Wigfield joined the writing staff at The Mindy Project while the show was still in development and now serves as its co-executive producer. The 31-year-old from Wayne, New Jersey, shares her journey from novice childhood sketch comic to one of the most promising female voices in television comedy today.
I grew up in a house that was the best. My mother is a loud, crazy person, as are me and my sister, and we had a feisty female dog. It was a constant girl slumber party, but it must have been hard for my father. He was definitely outnumbered.
We were all funny, but my mom is just a really funny character. She is obsessed with show business. My sister is an actress and I write for TV, so my mom will visit us both in LA and make us take her to the Hollywood events and parties. She'll just walk up to famous people and go, "Hi, I'm Kathy, I bet it's nice to meet me!" She met Bela Bajaria (the executive vice president of Universal Television) once, and now whenever she sees her, she'll say, "Bela, look who it is!"

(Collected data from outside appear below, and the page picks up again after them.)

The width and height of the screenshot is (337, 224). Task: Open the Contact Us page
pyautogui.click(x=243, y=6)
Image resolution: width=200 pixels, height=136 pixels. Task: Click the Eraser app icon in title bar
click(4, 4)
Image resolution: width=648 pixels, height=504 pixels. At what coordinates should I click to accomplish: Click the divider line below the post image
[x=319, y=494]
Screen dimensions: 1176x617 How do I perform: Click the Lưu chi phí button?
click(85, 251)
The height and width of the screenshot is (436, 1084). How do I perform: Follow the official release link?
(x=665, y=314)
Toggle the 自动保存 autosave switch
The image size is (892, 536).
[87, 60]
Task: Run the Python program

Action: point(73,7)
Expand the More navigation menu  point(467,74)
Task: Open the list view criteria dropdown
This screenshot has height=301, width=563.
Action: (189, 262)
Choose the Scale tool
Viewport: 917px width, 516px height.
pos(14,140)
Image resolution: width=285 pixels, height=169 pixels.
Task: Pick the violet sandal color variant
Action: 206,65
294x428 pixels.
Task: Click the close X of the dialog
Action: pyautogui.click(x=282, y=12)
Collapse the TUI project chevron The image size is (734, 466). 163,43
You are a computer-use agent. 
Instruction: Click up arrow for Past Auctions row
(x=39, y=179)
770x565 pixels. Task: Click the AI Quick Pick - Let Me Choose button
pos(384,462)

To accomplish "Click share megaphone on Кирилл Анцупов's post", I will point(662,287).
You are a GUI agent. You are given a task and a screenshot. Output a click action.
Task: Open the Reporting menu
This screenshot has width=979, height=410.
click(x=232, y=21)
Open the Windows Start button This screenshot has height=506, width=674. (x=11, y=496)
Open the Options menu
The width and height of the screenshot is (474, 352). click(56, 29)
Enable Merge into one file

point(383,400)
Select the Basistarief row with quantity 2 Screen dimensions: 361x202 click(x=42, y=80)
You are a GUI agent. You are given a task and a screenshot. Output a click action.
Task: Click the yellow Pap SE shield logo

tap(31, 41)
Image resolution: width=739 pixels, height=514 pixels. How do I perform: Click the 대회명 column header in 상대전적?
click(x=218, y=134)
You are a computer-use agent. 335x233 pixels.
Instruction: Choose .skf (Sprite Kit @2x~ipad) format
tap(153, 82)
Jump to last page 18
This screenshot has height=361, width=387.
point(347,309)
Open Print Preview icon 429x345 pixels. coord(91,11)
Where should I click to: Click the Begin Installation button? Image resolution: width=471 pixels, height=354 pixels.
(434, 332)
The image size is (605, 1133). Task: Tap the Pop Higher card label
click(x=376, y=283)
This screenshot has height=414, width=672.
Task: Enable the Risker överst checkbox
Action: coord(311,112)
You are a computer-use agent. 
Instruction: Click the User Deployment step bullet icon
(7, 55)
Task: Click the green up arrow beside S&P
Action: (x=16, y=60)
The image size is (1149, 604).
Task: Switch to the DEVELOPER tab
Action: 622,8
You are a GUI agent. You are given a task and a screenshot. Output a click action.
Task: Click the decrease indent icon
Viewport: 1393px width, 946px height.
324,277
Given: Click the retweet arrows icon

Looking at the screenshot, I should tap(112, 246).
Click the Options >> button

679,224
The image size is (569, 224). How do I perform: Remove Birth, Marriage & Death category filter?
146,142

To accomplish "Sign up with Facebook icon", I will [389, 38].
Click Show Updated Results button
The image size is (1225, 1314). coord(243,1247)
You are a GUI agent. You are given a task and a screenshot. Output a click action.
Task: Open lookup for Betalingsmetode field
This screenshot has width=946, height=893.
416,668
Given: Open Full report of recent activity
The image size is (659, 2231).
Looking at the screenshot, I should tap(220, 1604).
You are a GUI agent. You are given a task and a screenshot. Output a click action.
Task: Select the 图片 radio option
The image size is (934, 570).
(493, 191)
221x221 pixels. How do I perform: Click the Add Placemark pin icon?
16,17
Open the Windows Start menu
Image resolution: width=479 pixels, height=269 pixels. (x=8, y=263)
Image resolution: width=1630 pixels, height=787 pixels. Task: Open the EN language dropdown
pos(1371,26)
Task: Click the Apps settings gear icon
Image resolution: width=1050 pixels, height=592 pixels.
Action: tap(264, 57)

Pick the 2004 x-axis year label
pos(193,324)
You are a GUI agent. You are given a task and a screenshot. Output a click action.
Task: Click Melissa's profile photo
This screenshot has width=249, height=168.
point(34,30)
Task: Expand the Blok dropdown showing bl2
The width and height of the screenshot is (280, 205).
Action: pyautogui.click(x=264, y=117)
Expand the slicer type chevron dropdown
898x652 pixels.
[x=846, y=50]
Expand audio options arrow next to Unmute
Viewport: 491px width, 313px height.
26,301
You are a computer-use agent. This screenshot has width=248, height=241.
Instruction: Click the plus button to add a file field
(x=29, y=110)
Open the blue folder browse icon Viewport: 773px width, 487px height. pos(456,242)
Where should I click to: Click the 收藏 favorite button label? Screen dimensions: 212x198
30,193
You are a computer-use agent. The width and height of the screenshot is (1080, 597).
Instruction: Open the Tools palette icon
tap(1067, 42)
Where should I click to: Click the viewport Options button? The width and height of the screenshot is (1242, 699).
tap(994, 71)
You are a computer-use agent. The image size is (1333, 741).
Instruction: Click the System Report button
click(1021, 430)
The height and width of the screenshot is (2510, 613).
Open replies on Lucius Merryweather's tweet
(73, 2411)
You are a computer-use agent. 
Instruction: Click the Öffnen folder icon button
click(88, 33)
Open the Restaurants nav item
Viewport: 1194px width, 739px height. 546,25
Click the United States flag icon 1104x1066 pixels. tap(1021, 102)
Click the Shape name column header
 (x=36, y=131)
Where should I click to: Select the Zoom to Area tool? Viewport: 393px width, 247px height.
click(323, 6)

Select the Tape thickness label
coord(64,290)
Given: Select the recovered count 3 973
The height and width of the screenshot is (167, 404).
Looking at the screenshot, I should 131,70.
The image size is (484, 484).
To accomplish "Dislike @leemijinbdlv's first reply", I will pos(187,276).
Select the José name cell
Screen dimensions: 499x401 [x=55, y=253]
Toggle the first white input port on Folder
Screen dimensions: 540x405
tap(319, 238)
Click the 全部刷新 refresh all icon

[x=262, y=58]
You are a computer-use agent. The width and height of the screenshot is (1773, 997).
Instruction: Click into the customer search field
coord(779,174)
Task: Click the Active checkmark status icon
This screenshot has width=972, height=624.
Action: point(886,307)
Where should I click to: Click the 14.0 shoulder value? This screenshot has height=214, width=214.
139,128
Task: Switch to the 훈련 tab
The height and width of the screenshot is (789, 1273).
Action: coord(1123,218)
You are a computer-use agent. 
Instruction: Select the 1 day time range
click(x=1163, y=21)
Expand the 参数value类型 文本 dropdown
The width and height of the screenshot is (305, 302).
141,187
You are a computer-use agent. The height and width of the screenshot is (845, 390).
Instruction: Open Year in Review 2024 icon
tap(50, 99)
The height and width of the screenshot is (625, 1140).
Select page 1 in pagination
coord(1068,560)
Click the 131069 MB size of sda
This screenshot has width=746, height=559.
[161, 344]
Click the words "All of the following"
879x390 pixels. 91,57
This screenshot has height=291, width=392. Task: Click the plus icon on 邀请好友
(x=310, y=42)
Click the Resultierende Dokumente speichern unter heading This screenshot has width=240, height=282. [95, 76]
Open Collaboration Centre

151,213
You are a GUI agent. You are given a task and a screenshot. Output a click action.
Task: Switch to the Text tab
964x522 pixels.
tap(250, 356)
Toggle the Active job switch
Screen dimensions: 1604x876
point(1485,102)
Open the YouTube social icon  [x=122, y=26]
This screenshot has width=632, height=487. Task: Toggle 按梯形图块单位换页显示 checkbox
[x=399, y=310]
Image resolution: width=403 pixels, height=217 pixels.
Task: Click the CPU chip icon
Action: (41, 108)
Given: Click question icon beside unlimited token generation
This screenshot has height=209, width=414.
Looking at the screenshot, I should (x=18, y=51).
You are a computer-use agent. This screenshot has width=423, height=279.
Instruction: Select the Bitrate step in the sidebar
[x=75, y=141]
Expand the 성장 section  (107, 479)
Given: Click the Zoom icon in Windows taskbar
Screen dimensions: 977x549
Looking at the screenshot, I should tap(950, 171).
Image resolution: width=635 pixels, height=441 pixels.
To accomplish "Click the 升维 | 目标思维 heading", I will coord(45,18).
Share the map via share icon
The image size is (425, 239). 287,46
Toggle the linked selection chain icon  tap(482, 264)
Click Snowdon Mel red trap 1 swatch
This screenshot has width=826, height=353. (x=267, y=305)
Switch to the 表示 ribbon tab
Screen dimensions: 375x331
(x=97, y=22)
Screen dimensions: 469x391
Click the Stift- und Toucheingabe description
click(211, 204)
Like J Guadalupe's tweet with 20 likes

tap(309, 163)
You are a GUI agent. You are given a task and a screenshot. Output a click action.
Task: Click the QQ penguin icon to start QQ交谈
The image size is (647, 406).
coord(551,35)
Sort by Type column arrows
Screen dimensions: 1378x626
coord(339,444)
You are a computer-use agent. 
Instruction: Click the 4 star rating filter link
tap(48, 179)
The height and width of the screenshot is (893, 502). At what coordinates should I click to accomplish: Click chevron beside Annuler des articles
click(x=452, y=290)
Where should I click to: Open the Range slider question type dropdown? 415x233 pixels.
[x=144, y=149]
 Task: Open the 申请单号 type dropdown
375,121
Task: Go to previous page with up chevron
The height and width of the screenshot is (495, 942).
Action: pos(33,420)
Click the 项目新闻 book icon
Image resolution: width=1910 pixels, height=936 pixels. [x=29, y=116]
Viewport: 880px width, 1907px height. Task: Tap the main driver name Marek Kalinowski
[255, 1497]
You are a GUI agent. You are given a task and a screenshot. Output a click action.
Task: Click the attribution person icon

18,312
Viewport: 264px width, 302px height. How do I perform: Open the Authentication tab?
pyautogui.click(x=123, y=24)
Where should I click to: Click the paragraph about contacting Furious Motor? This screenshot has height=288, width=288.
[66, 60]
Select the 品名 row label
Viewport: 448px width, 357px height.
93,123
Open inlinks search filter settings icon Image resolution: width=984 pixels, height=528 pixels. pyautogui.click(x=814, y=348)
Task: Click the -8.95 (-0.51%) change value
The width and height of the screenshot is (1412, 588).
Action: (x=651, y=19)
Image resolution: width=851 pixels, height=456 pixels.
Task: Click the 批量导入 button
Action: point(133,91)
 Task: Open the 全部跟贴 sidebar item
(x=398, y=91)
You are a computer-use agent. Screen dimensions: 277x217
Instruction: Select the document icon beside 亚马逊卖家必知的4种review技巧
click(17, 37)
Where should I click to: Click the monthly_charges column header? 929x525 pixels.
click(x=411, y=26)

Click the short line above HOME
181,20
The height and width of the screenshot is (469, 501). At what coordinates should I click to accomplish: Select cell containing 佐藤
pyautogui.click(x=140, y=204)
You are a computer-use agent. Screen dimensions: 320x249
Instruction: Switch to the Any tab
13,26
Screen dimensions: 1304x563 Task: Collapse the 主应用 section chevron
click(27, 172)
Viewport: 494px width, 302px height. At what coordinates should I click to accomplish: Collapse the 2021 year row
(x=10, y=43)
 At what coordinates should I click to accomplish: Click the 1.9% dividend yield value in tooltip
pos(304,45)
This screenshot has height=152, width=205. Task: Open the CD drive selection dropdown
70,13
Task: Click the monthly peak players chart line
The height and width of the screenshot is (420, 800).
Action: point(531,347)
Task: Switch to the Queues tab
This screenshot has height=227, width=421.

When my sister and I were in dance school as kids, we were approached by a manager who convinced my mother to take us to auditions in New York City. My sister, who was and is really beautiful, booked a lot of commercials. She made enough money to use some for college. I was a super gawky child who had to grow into her long arms. I only booked a few jobs. The height of my success was a weirdo toy commercial for a product called The Glitterator, which was a machine you put glue-covered jewelry in and it puts glitter on it. We started auditioning when I was about 9 or 10 and my sister was 6 or 7. We'd go to school, then dance class, then auditions. We stopped doing it once each of us got to high school.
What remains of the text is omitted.